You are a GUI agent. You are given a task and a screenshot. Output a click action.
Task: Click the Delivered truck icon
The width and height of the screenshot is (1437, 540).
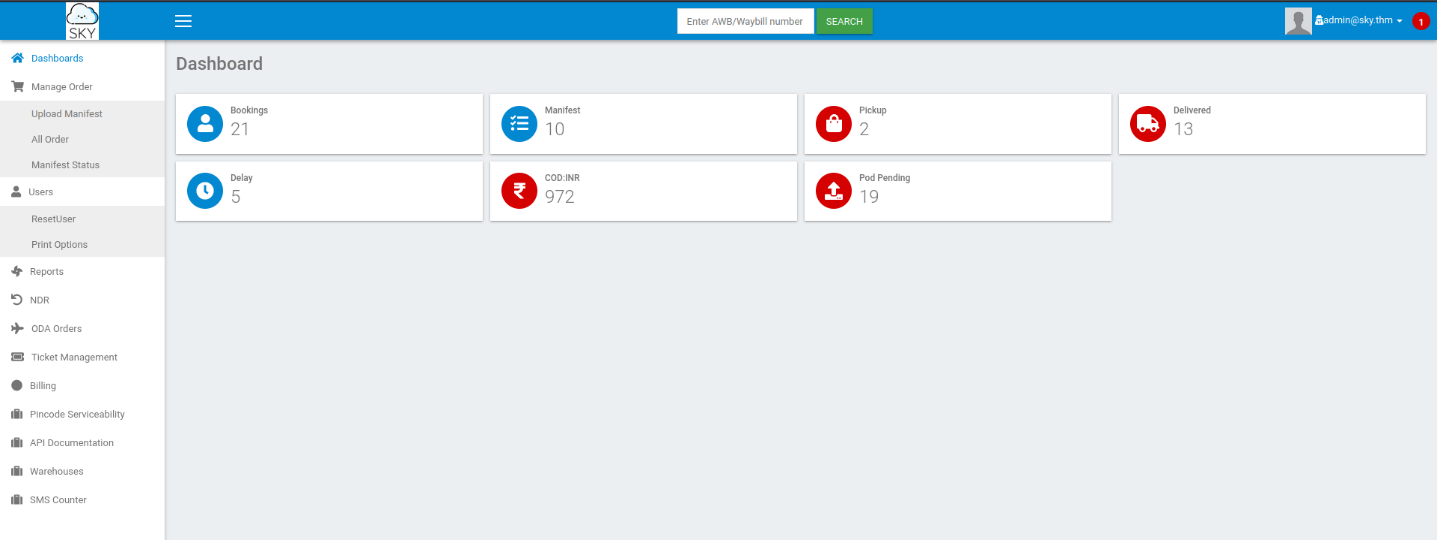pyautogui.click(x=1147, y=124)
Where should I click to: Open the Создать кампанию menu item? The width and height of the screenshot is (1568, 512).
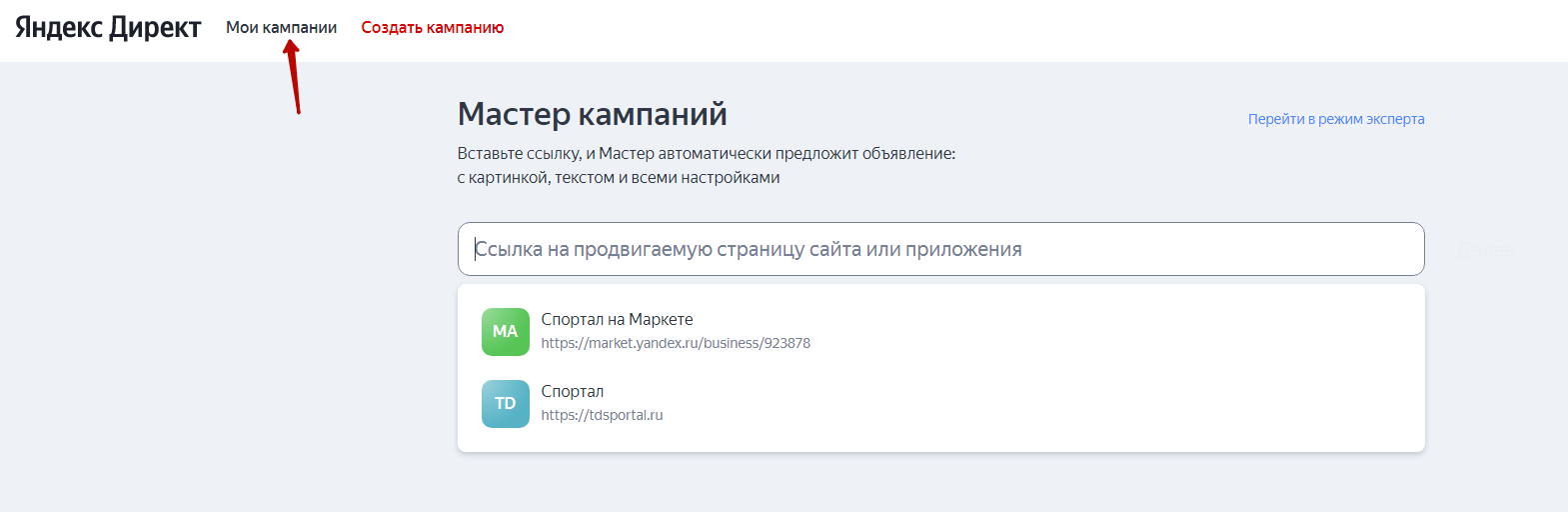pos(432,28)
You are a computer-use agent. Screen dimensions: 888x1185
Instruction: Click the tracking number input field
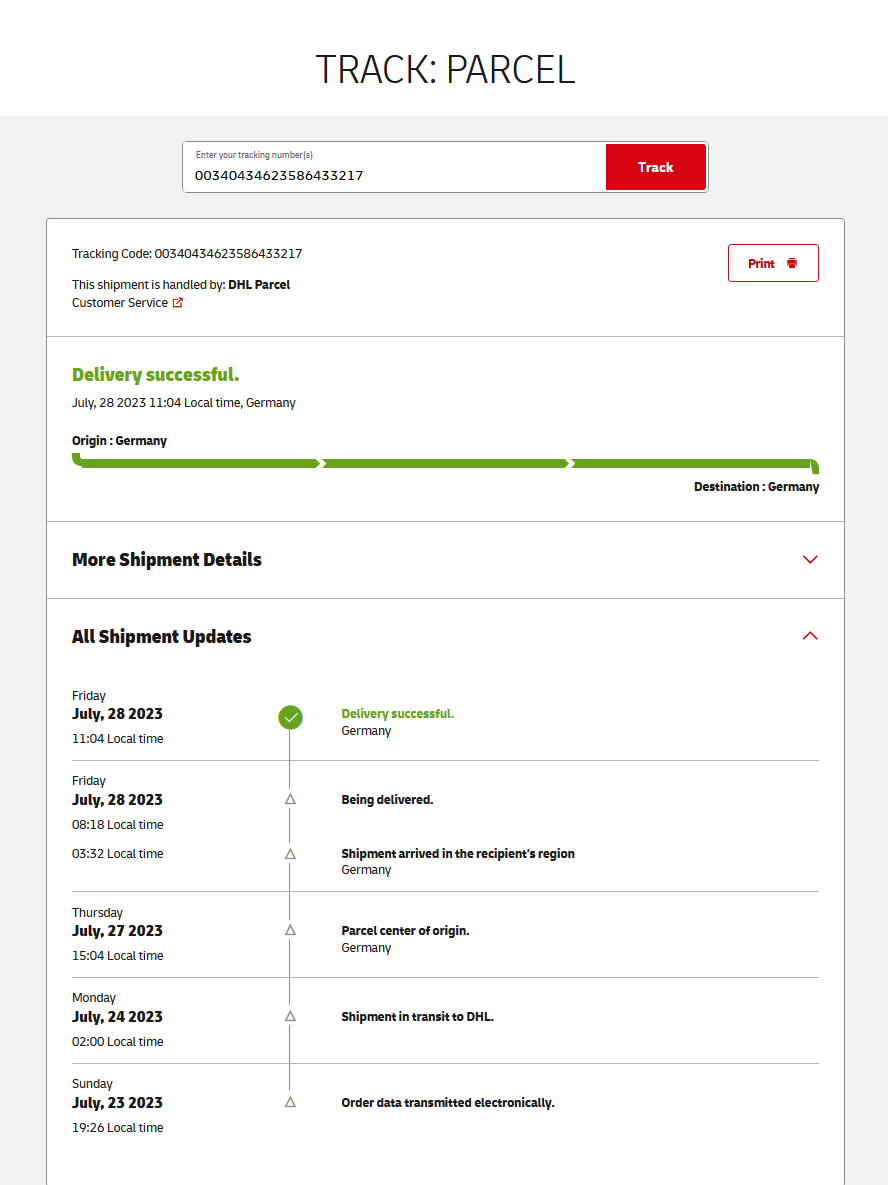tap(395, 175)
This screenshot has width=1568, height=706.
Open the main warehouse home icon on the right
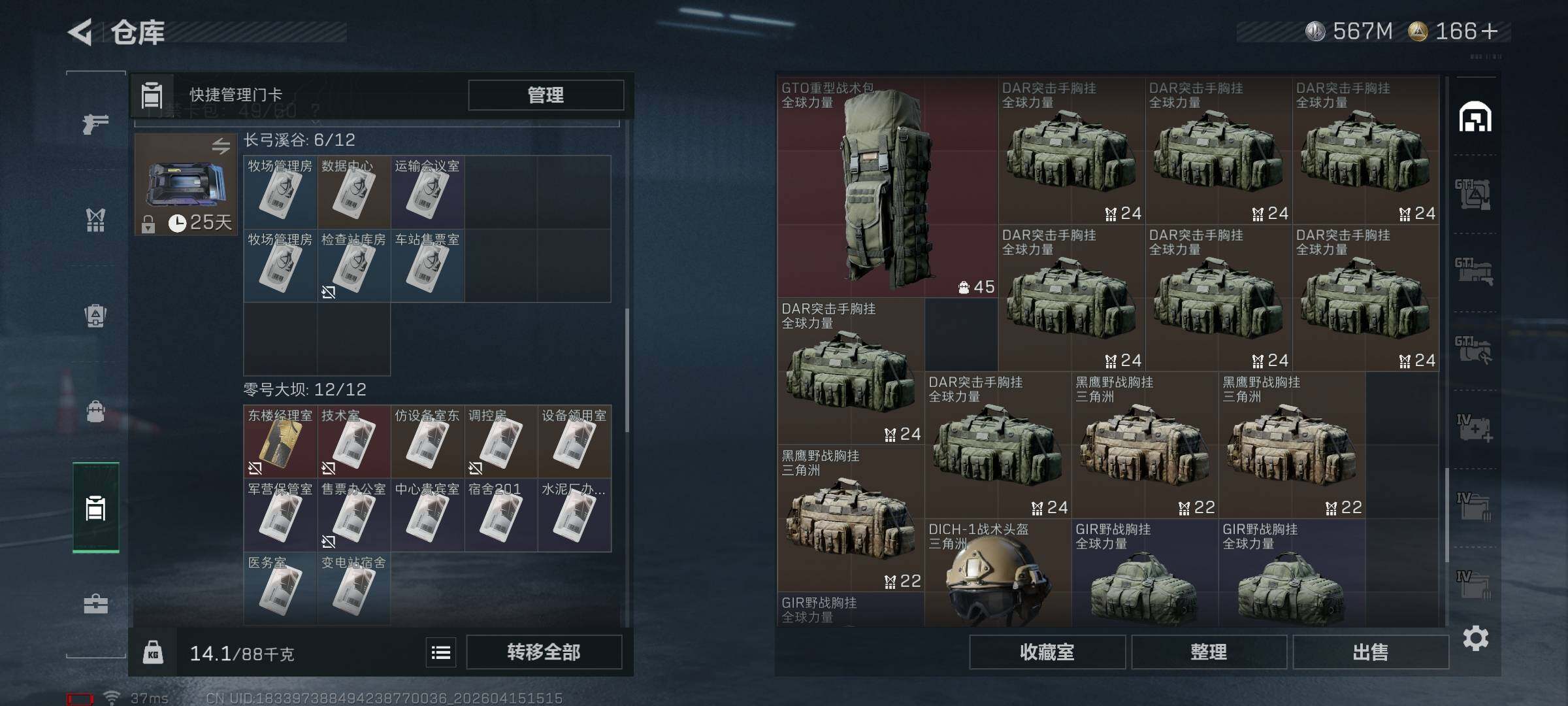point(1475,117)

--- What the task requires ---
Look for the string "agent" in the data above and return every line that has it.

--- Response below ---
You are a GUI agent. You are given a task and a screenshot. Output a click action.
You are a computer-use agent. Screen dimensions: 888x1185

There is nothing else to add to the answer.